_Supplied passage_.
----------

China will be good when they finish it.

30.5.88 Sanur, Bali

I have stood on the seashore of many lands, but never before here in Bali.  Writing the word feels strange: as even I am assailed by utter disbelief that I am really here.  Somewhere, deep inside me, I feel I am still in London, that this is some amazing backdrop, complete with huge humidity, and that if I wanted to, I could turn the corner and find myself back home.

Standing by the pounding sea, I am reminded again of "Dover Beach", and those perennial questions.  I think of memory, and my Walks with Lorenzetti.  It seems to be one of my central problems: how can we hold experiences – that is, hold on to life itself?  Same thoughts on the plane from Hong Kong: perhaps one reason why divorce is so disturbing is that it represents a fragmentation of shared memories, a deracination.  Lose your other half – significant words – and lose your life.  But what about death? How can we face death, holding all these memories – or not? Particularly since death so often seems to be a process of degradation of selfhood.  I would maintain (currently) that the only hope is to preserve memories in some (semi-)permanent form.  And I think Proust is wrong: involuntary memories are not enough, simply because they are involuntary, and so cannot be called up at will – when you need them.

Bali smells different.

31.5.88 Sanur

I rise at 6.15am – the day starts early.  A wander along the beach, the sun already warm.  Alit's Beach Bungalows are surprisingly attractive: lots of native touches, the bungalows arranged randomly here and there, greenery everywhere, lovingly tended by armies of men in neat sarongs.  After breakfast, to the beach in front of the Hotel Bali Beach – a monstrosity, but by the best sand. The rest of the beach is tastefully developed: the other hotels mostly bungalow types, all surrounded by neat lawns and trees.  The weather is quite strange.  The sky is full of large clouds which tend to vaporise as they go along.  There is a very pleasant breeze which mitigates but does not entirely hide the fierce heat of the sun.  The sea is warm, with some quite big breakers.

I sit now in the Mango bar and restaurant.  For some reason, early Beatles blares over some hefty speakers; it seems oddly appropriate.  There are very few people around, despite what my taxi driver said – he clearly thought that any tourists were too many.  Ditto the restaurant, which is quite forlorn with the music.

I have begun to appreciate the terrible power – and prison – that is money.  Everything here is so cheap for me, it is almost not worth haggling.  But to pay so easily is almost an insult to the people.  Little girls come along offering postcards and model prahus, with their characteristic outriggers – the latter for a dollar.  It seems churlish to refuse them what is for me so little, for them so much.  Money isolates you; it is a prison for the vast mass of humanity.

5pm.  Because the sun sets so early, the late afternoon in Bali is tinged with a gentle, rather English melancholy.  To match this melancholy, I am drinking tea – without milk or sugar – at La Taverna bar.  Above me, nine long curved banners crack in the wind on their bamboo poles; reminds me of the battle scenes in "Potop", my favourite epic Polish film.  Kites are flying too: the strong sea breeze is perfect for them.

Looking out east, I see the islands to the south, and north I am shocked to see a huge peak rising up out of the clouds.  At first I think it is Lombok, but then I realise it is Agung, the great volcano which erupted violently 25 years ago.  It looks pretty damn impressive in the clear blue – but hazy – sky.  The sea, now far out, roars distantly.

----------

_Exercise A_. Repeat the part of the Bali diary from "5pm.  Because the" up to and including "out, roars distantly.".
_Exercise B_. Translate this sentence from the Bali diary into French: "Kites are flying too: the strong sea breeze is perfect for them."
_Exercise C_. In the Bali diary, what drink does the writer have at La Taverna bar?

_Data provided_.
----------

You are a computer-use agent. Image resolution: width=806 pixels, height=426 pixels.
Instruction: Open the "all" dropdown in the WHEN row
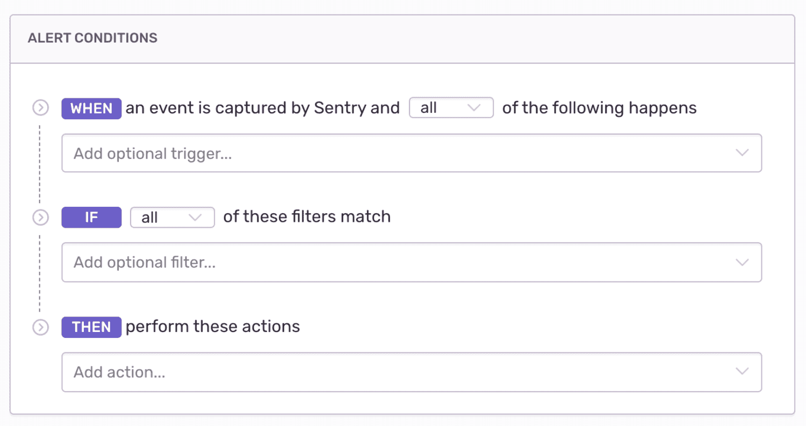[x=451, y=108]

----------

_Problem solution A_.
5pm.  Because the sun sets so early, the late afternoon in Bali is tinged with a gentle, rather English melancholy.  To match this melancholy, I am drinking tea – without milk or sugar – at La Taverna bar.  Above me, nine long curved banners crack in the wind on their bamboo poles; reminds me of the battle scenes in "Potop", my favourite epic Polish film.  Kites are flying too: the strong sea breeze is perfect for them.

Looking out east, I see the islands to the south, and north I am shocked to see a huge peak rising up out of the clouds.  At first I think it is Lombok, but then I realise it is Agung, the great volcano which erupted violently 25 years ago.  It looks pretty damn impressive in the clear blue – but hazy – sky.  The sea, now far out, roars distantly.

_Problem solution B_. Des cerfs-volants volent aussi : la forte brise marine leur convient parfaitement.

_Problem solution C_. Tea, without milk or sugar.